The summer of 2012 is beating heat records in the contiguous United States as well as southern Canada, and is in the running for the hottest summer on record. According to the National Oceanic and Atmospheric Administration (NOAA), more than 40,000 daily heat records have been broken around the country so far this year, and we’re only midway through July.
This warm summer follows a remarkably warm winter. Jeff Weber, a scientist with the University Corporation for Atmospheric Research in Boulder, CO said that this winter was the hottest and driest that the western United States has ever seen since records have been kept. This unusual amount of heat can be explained in part to a persistant high pressure system located over the mountain west. It is now shifting east but seems to be stuck in place because of the inactivity of the North Atlantic Oscillation, a climate pattern that pulls weather patterns eastward, Weber says.
Weber told OurAmazingPlanet that this “blocking” of the Atlantic has caused the jet stream, which normally carries air west to east, to buckle and trap heat in the Midwest and Southeast.
Could climate change also be a factor in this excessive heat wave? An individual event such as this is difficult to trace back to the effects of a warming climate, but Greg Carbin, a meteorologist for the National Weather Service stated, “An increasing frequency of heat waves – that’s one aspect of climate change you can point to.”

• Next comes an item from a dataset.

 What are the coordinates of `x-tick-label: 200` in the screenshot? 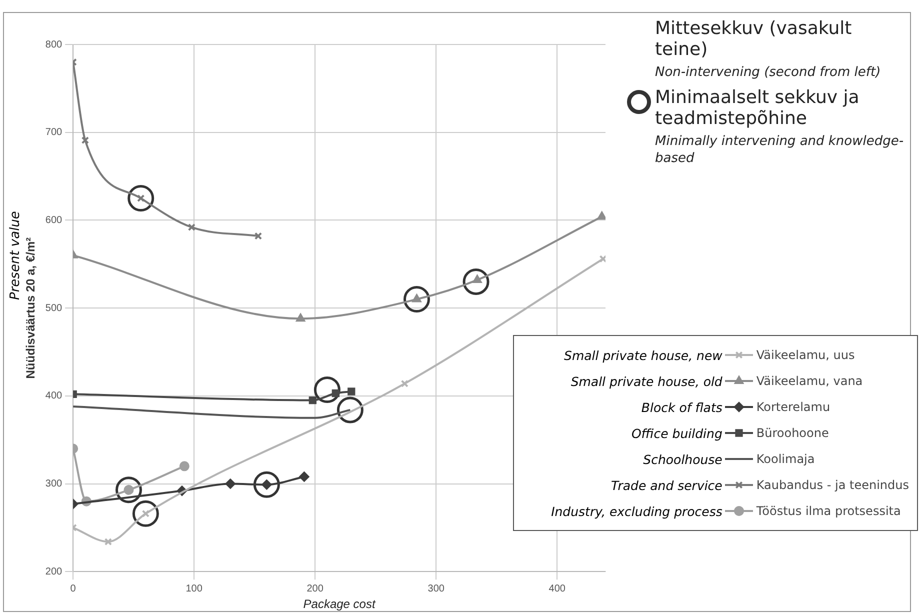 It's located at (315, 588).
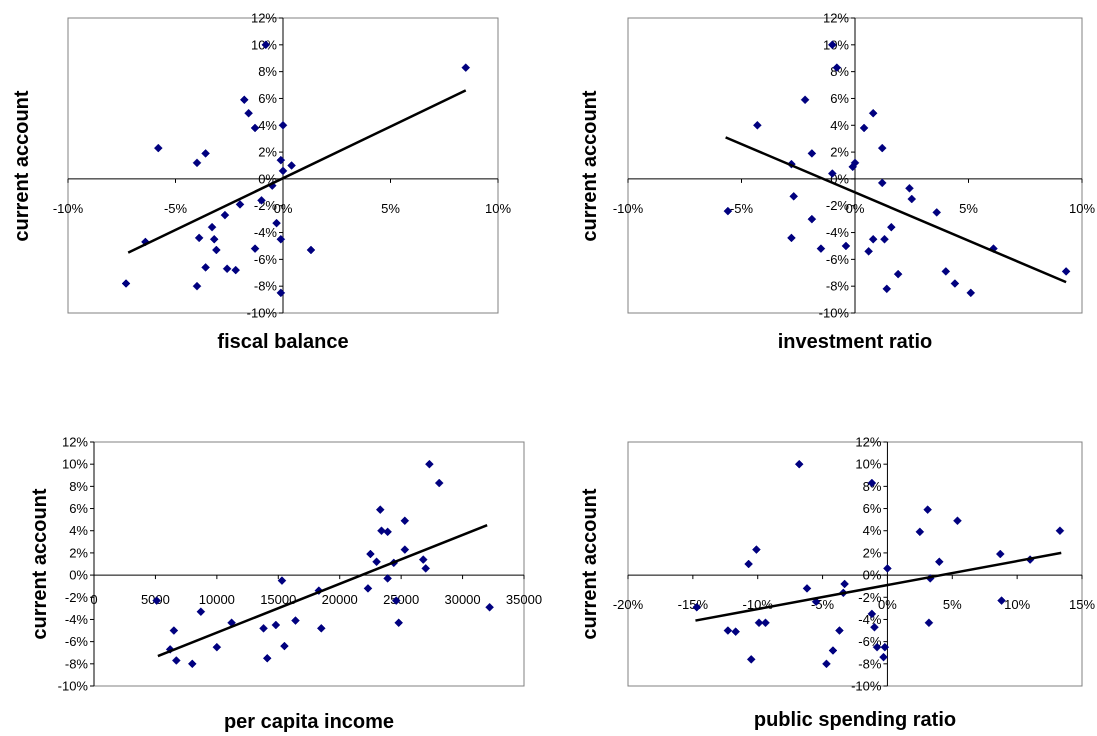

Steven A. Root, certified consulting meteorologist and president and CEO of WeatherBank Inc., has been studying hourly and daily temperatures in 59 hub cities dating back to January 1, 1950. He calculates the cooling degree days (CDD) for each city, each day of the year. Cooling degree days are the number of degrees that a day’s average temperature is 65 degrees. May 15 to September 15 is considered the conditioning/cooling season for the U.S. and Canada.
Root is estimating this summer to finish up with 59,484 CDD’s based on previous months and what is projected. Comparatively, the summer of 1965, the coolest summer on record, had 43,337 CDD’s.
“In the recent five years, I have had to manually override the data due to the high number and magnitude of temperature extremes, compared to prior decades,” Root said. “This tells you that the summers are trending hotter…for the U.S. and southern Canada as a whole.”